• [BRIEF] Render the stretch from the line containing "You are a GUI" through the line containing "The image size is (1200, 586)." as a Markdown table with the columns No. and Line, giving each line its number and leaving out blank lines.

• [GIVEN DATA]
···

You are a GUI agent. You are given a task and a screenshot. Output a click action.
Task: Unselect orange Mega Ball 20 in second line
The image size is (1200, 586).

···

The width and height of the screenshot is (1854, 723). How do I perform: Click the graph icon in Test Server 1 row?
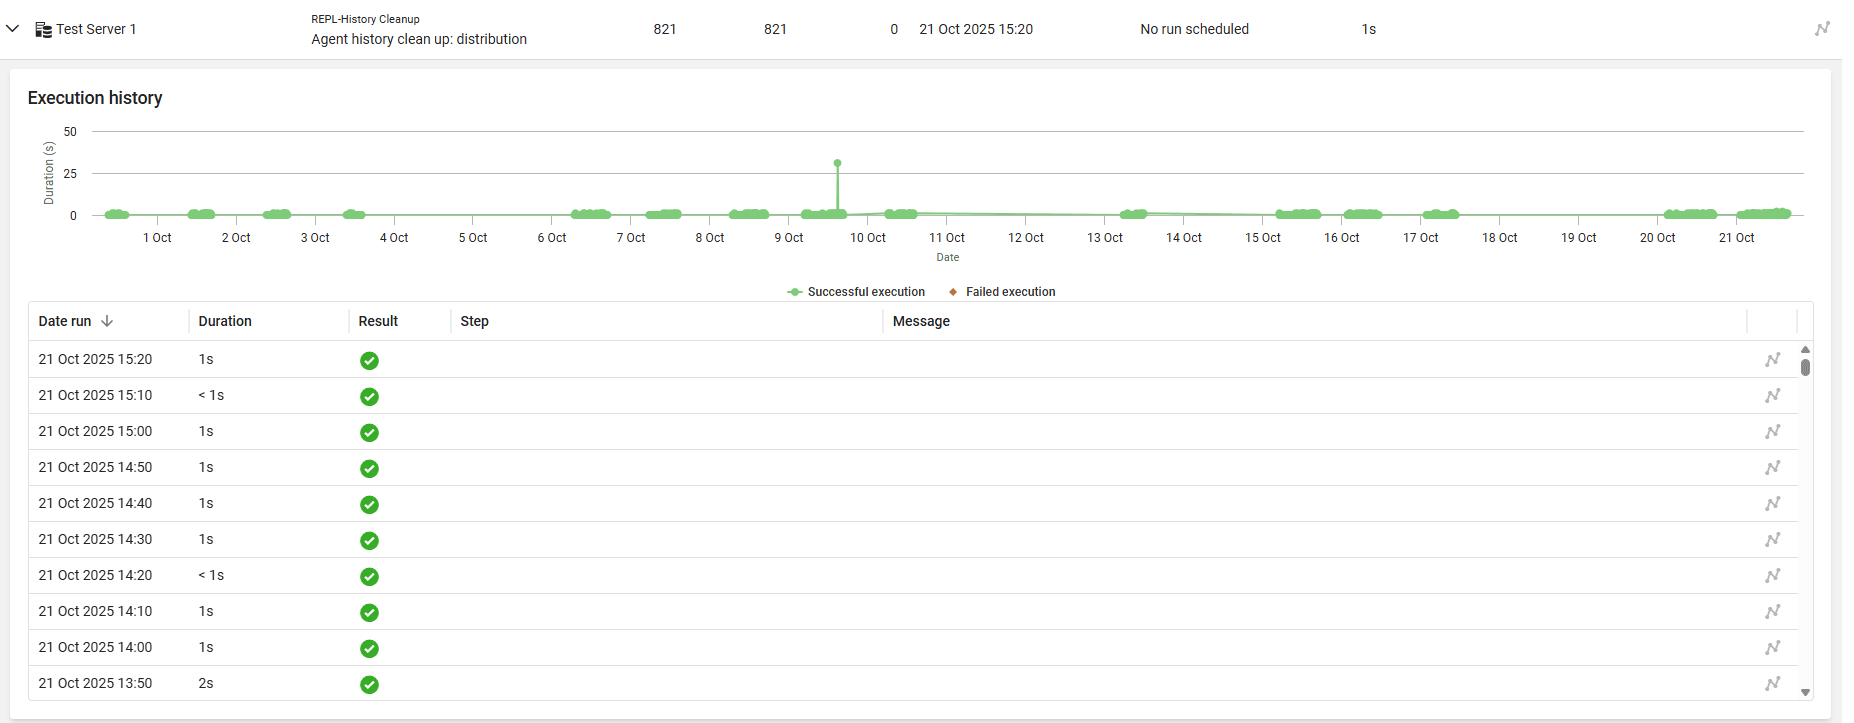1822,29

···

• [SOLUTION TO THIS PROBLEM]
| No. | Line |
|---|---|
| 1 | You are a GUI agent. You are given a task and a screenshot. Output a click action. |
| 2 | Task: Unselect orange Mega Ball 20 in second line |
| 3 | The image size is (1200, 586). |